The shards of light through the slats on your window
Bagi saya, penerbangan pagi adalah hal yang sedikit menakutkan (baca : takut telat bangun). Tapi penerbangan pagi punya kenikmatan tersendiri. Sama seperti nikmatnya kopi di pagi hari, atau telur dadar setengah matang yang disajikan untuk sarapan, bedanya, yang dijamu adalah lidah, sementara terbang di pagi hari mata dan jiwa kitalah yang dijamu.
Berada diatas ketinggian sekian ribu meter dari dataran bumi, tanpa alat komunikasi, tanpa twitter, tanpa chat lewat messanger, tanpa internet.
Kamu diam, mendengarkan musik lewat peranti pemutar musik, menyusun playlist, sedikit terkantuk tapi sinar matahari yang masuk melalui jendela kabin membuat kamu enggan melewatkan sentuhan matahari pagi. Perlahan memandangi rentetan bangunan yang sangat padat yang semakin lama semakin tak terlihat tertutup awan sambil melayani undangan genit beberapa bagian dari pikiran kamu yang berlomba ditanggapi.

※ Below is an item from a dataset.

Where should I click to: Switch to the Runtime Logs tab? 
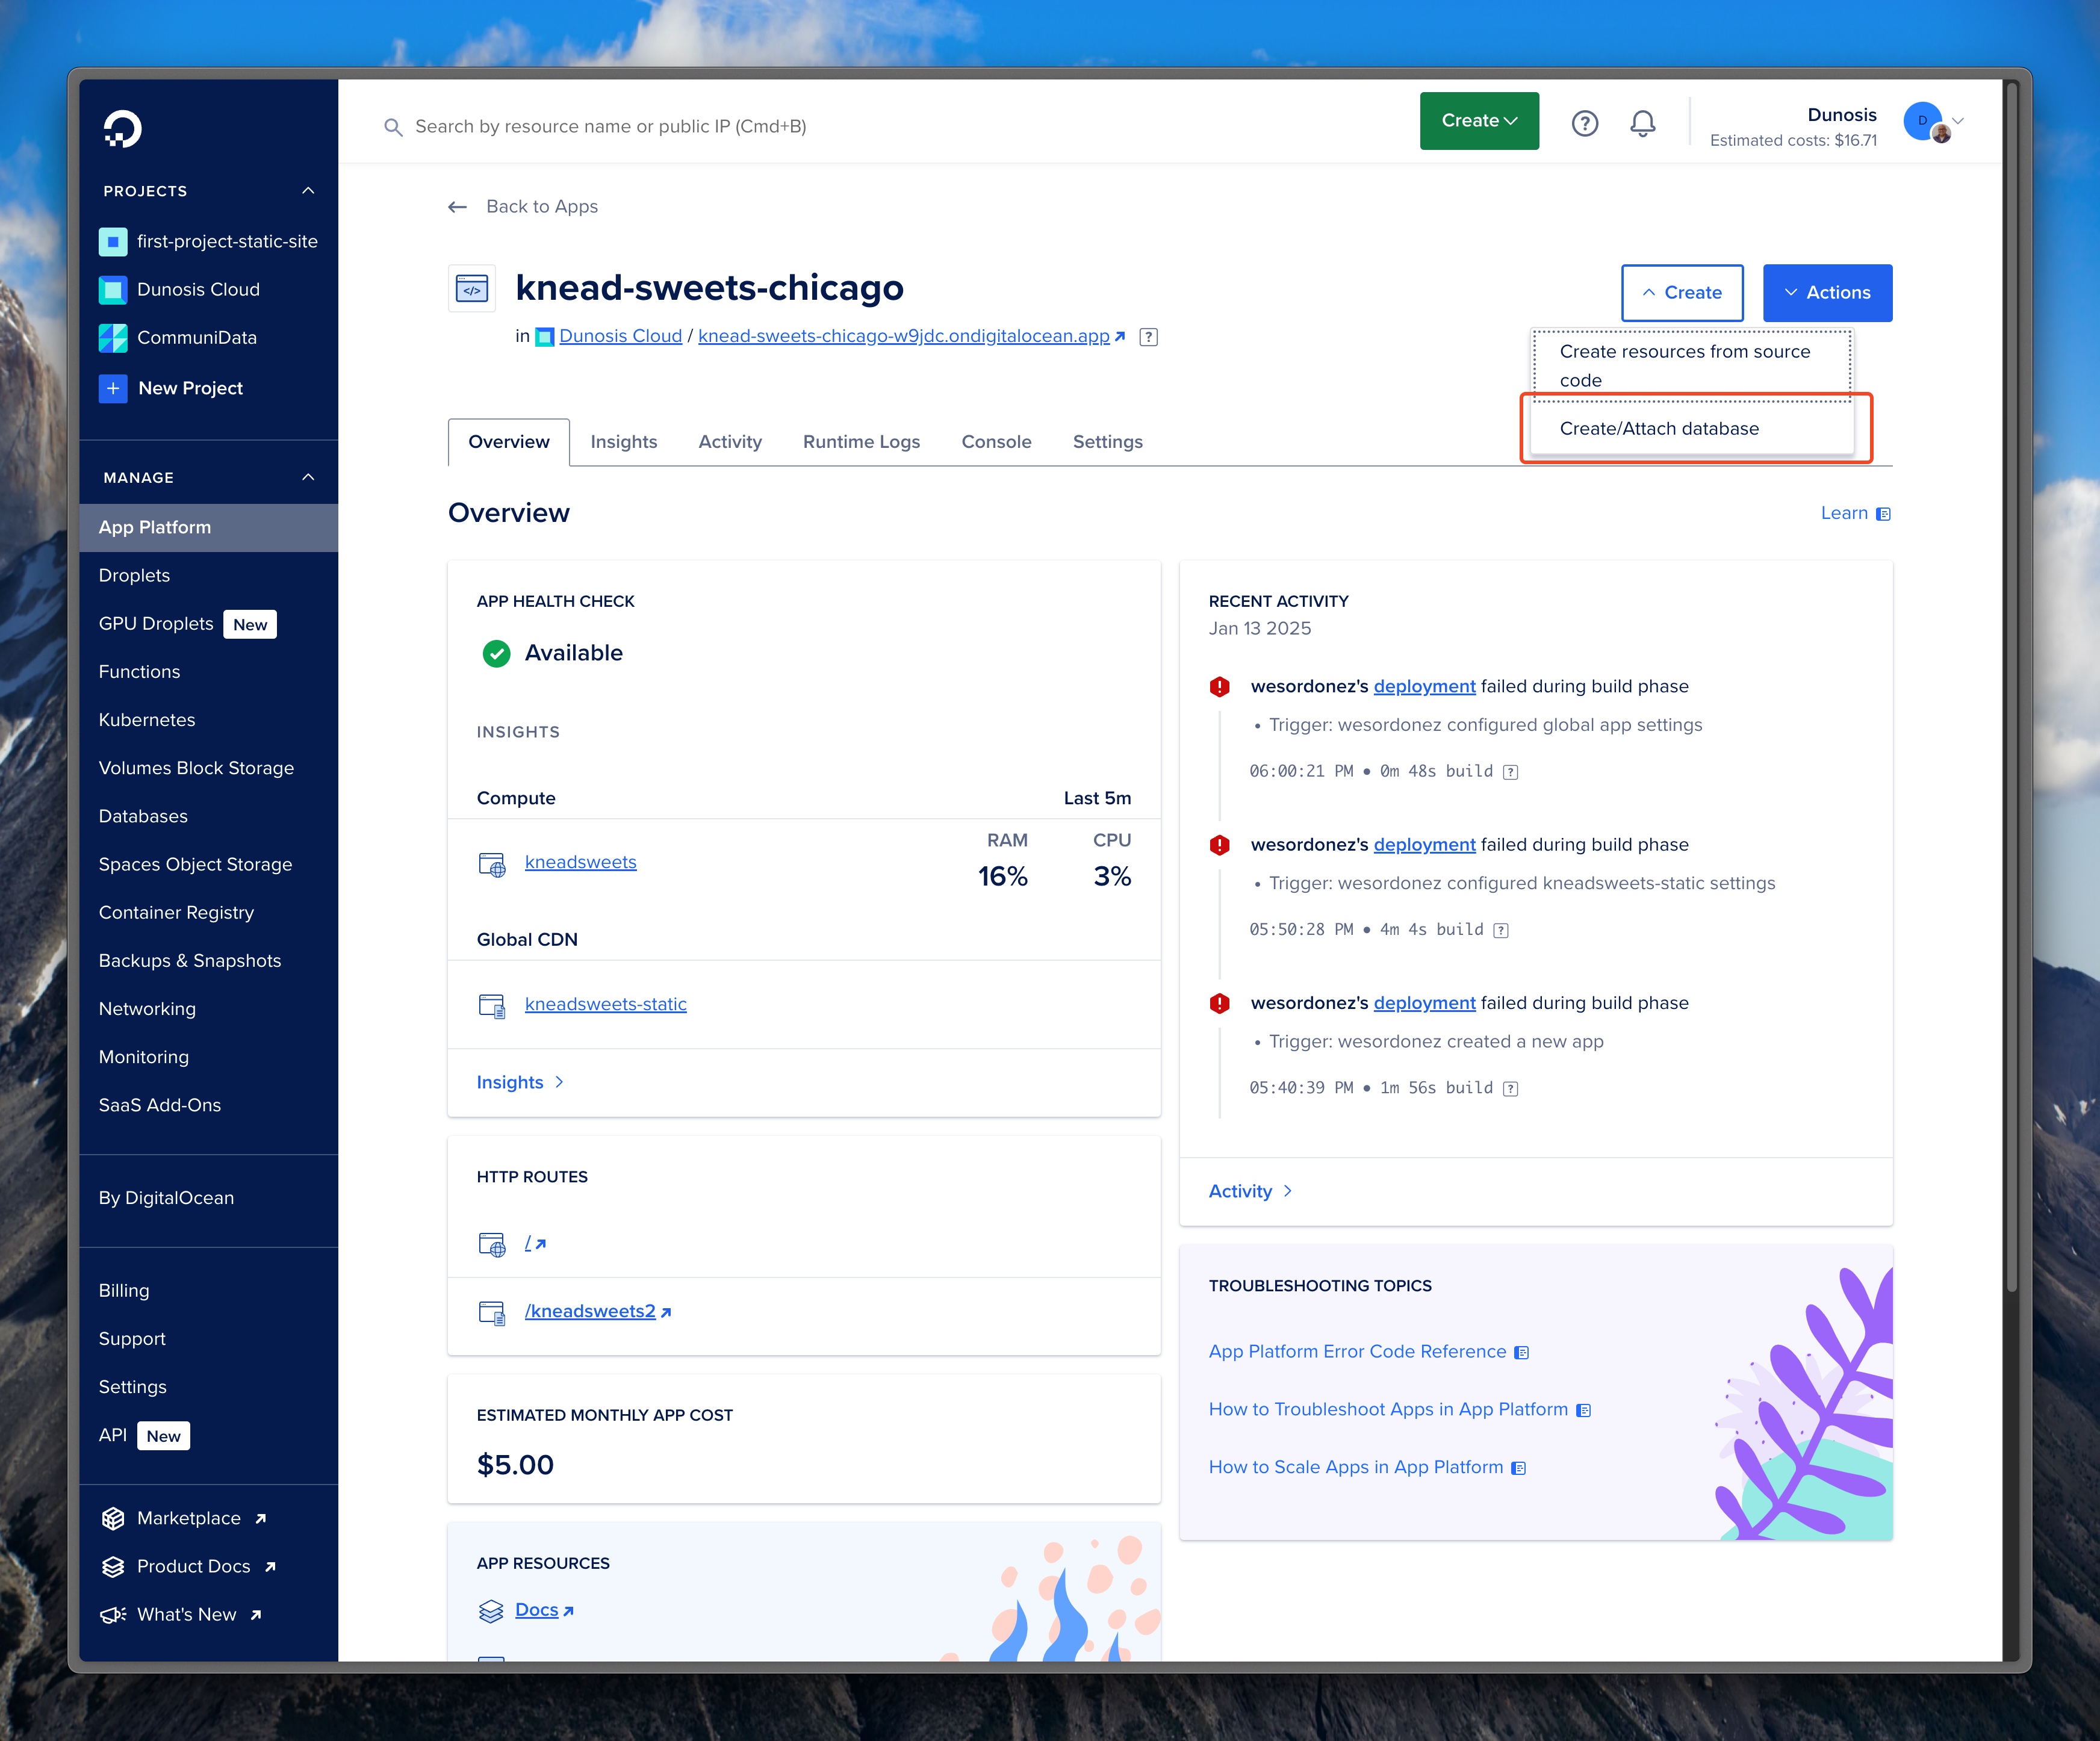click(860, 442)
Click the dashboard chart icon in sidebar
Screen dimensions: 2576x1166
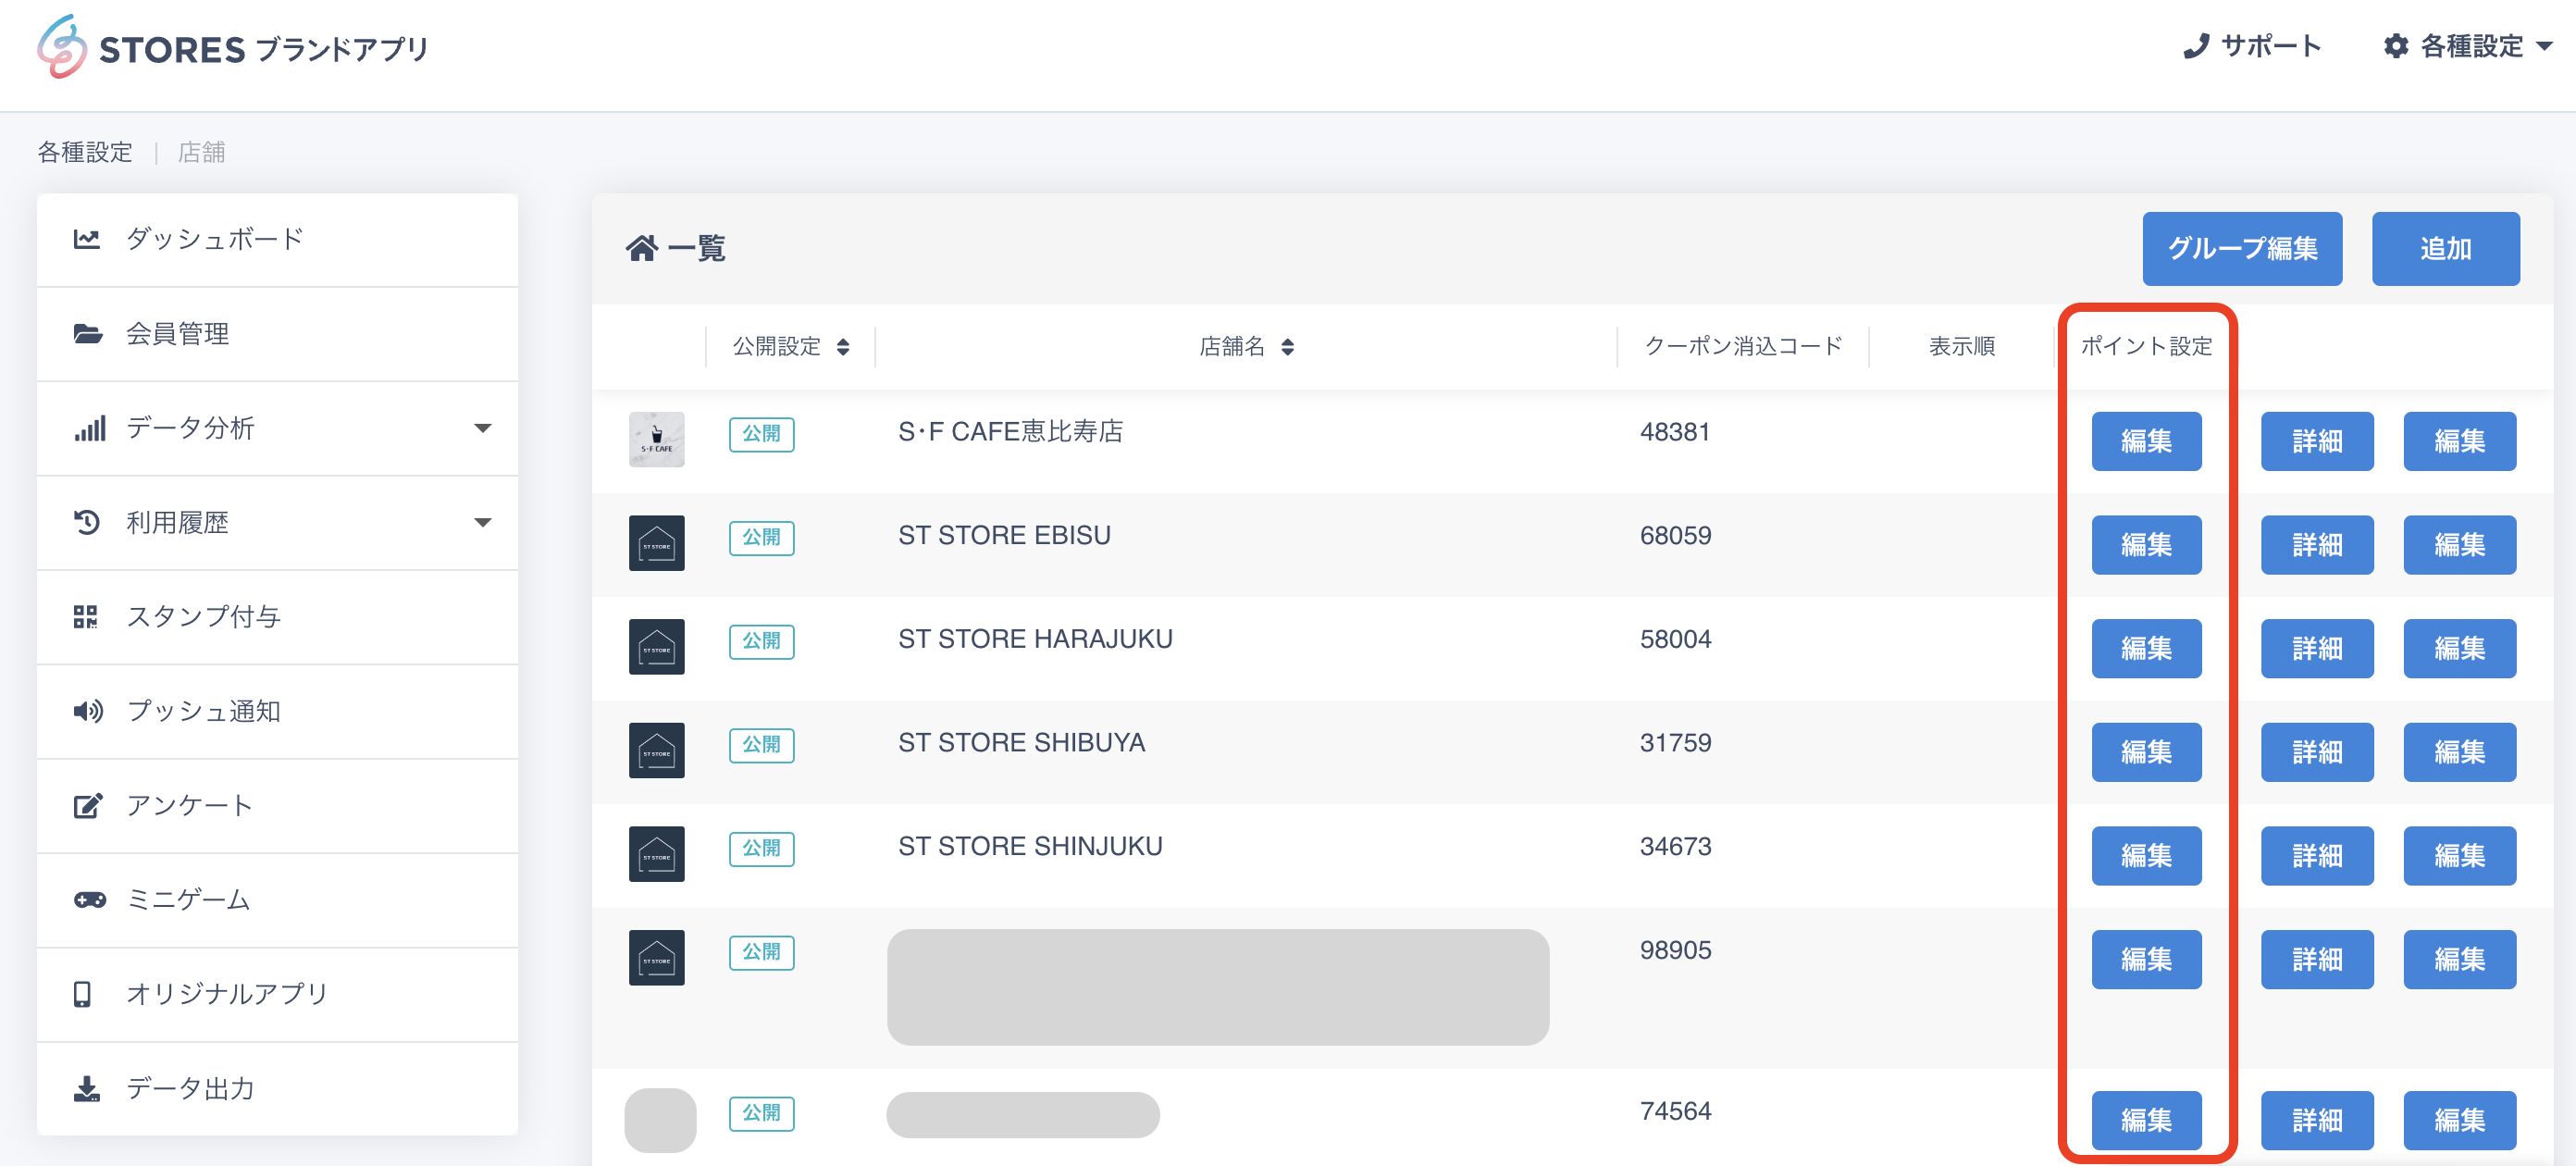tap(87, 239)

Kamu jauh dari bumi, dari hiruk pikuk, tapi saat itulah justru kamu merasa dekat dengan bumi, dengan kehidupan seisi bumi, mengagumi planet yang semakin tua itu, dengan orang-orang yang kamu tinggalkan beberapa waktu dibelahan bumi lainnya. Kamu berharap segera menyentuh daratan dengan selamat dan rasa syukur tiada henti atas keselamatan yang Tuhan beri. Lalu kamu meraih tas dengan sigap, menunggu giliran turun, melanjutkan aktifitas -bekerja, berlibur, bertemu keluarga- lalu langit menanti untuk kamu selami, lagi.